The full-sized loudspeakers share the same 3-way bass-reflex design. And they share the same compliment of drivers, the 5.2 has 2-8" aluminum cone woofers, a 7" midrange aluminum cone and a 1" aluminum oxide ceramic dome tweeter replacing the previous Reference aluminum-manganese dome - more on that later. It stands about 43" tall and weighs a hefty 66 pounds.
In terms of sheer visual design, the Reference is exceptional in its simplicity and quiet elegance. There are no straight lines, with all sides curved and edges radius. The classic piano black is liquid glossy. Rational and functional, there are no "gestures" in the design save for the obvious base or plinth.
Considered a shock absorber the podium reducing or eliminating external interference and essentially "floats" it off the floor. Reaching up underneath between the main body of the speaker and the base reveals the down-facing port which also helps prevent the wall or floor from contributing to the low frequency range.
The cabinet is very much Vento, the curved side walls are multiple layers of MDF forming a rigid monocoque enclosure almost an inch thick, or 21 mm. Internal bracing also adds rigidity by separating driver compartments into 2 chambers. The outer finish is second to none as the stunning piano black is a built-up of up to 12 coats of varnish applied while the preceding coat is still wet. The final luster is achieved polishing by hand over and over.
The "DC" in the line is Canton's Displacement Control design. Built into the circuitry it controls bass by limiting driver excursion via a high pass filter at unwanted or "infrasonic" frequencies.
The 5.2 DC can be bi-wired/bi-amped with gold-plated screw-type binding posts. This in the end was one of my minor gripes, although substantial in girth, the screw would not tighten to my satisfaction by skipping the threads, almost feeling stripped.
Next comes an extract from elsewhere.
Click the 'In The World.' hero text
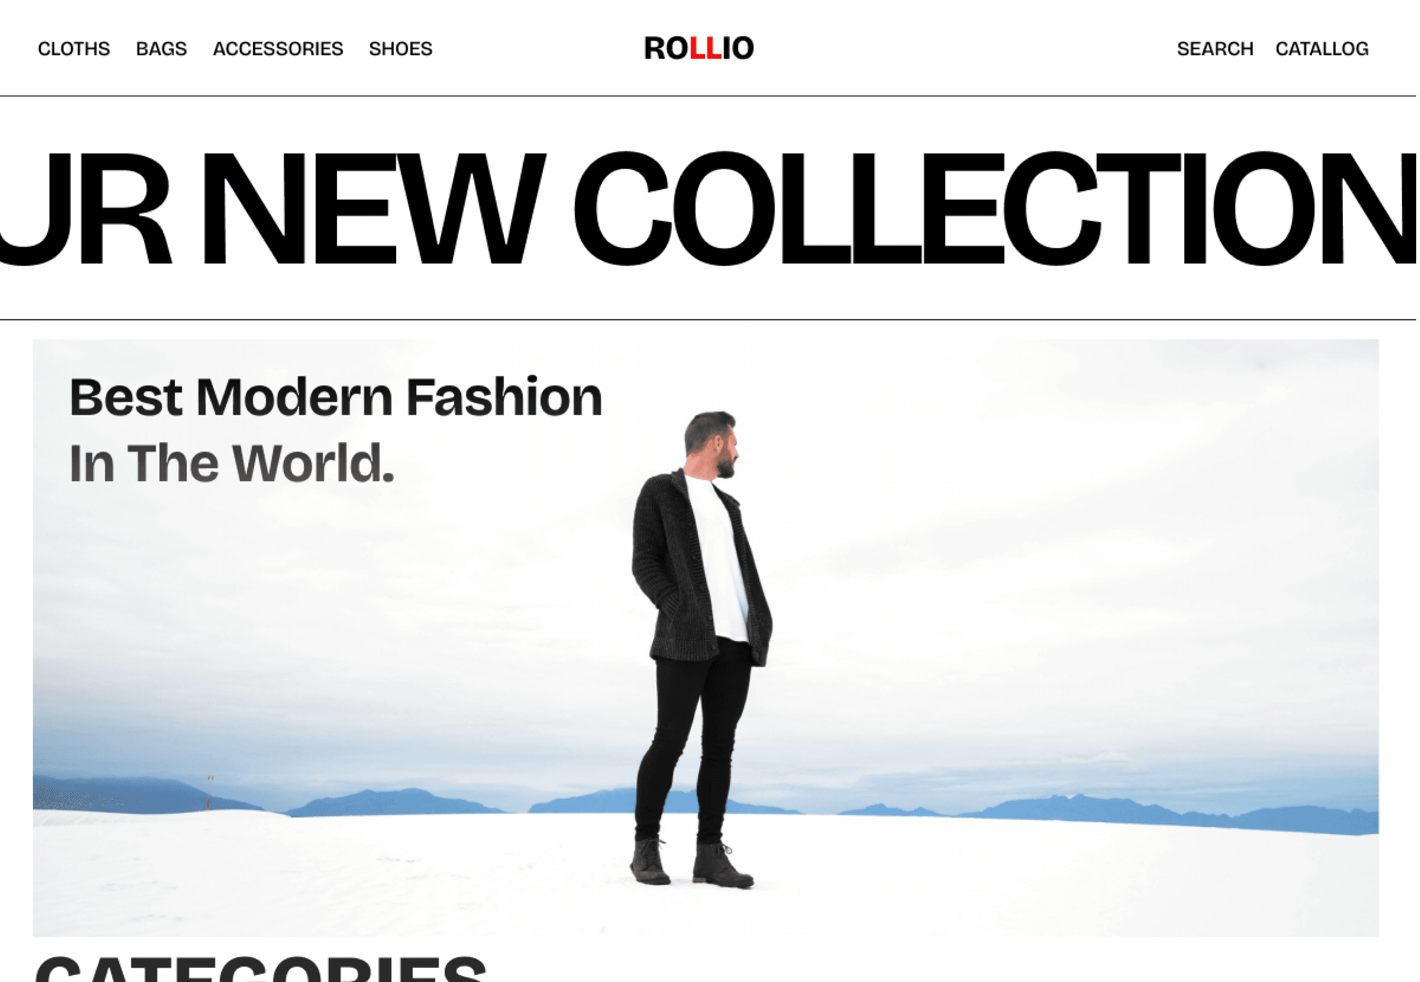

Because the threads have a gap it allows the "nut" to squeeze the two sides together a bit too much.
Immediately noticeable about the mid-range and woofer drivers are their shinny aluminum cones - aluminum for its high strength and rigidity, and ultimately for its ability to create detail especially in the midrange.
Examined closely the drivers employ multiple diameters in the shape of the cone. Canton refers to this as TCC or triple curved cone technology. The obvious reason would suggest a more rigid driver produces less distortion. But more so, it's a complex formula that allows the driver to function at multiple frequencies accurately.
Because the dust cap is integral to the surface of the cone, Canton believes "multiple resonance paths" prevent the formation of standing waves across the driver, also reducing distortion. Lastly the larger radius increases the surface area with the double cone shape. This is said to provide less deformation especially at higher excursions, and once again, lowering distortion.
The gem however seems to be the new tweeter. The dome composition combines aluminum and oxide ceramic creating a rigid and lightweight structure. Even the shape of the new dome is greater in height and width, integrated with the baffle provides greater bandwidth especially at highest frequencies.
Known as the ADT-25 for the reference line, the tweeter flared baffle was also redesigned for greater off-axis dispersion. I can tell you that this was extremely obvious while walking side to side while listening. Canton claims a 3dB increase in efficiency, which is quite dramatic.
Crossover circuitry is given the same consideration as cabinet design or driver execution. Rubber mounts separate the circuit board from the cabinet. Mentioned already was DC technology or displacement control. Canton controls the bass drivers from infrasonic signals (which are described as those under 20 Hz), because as woofers try to reproduce frequencies below their capabilities, harmonic distortions are produced.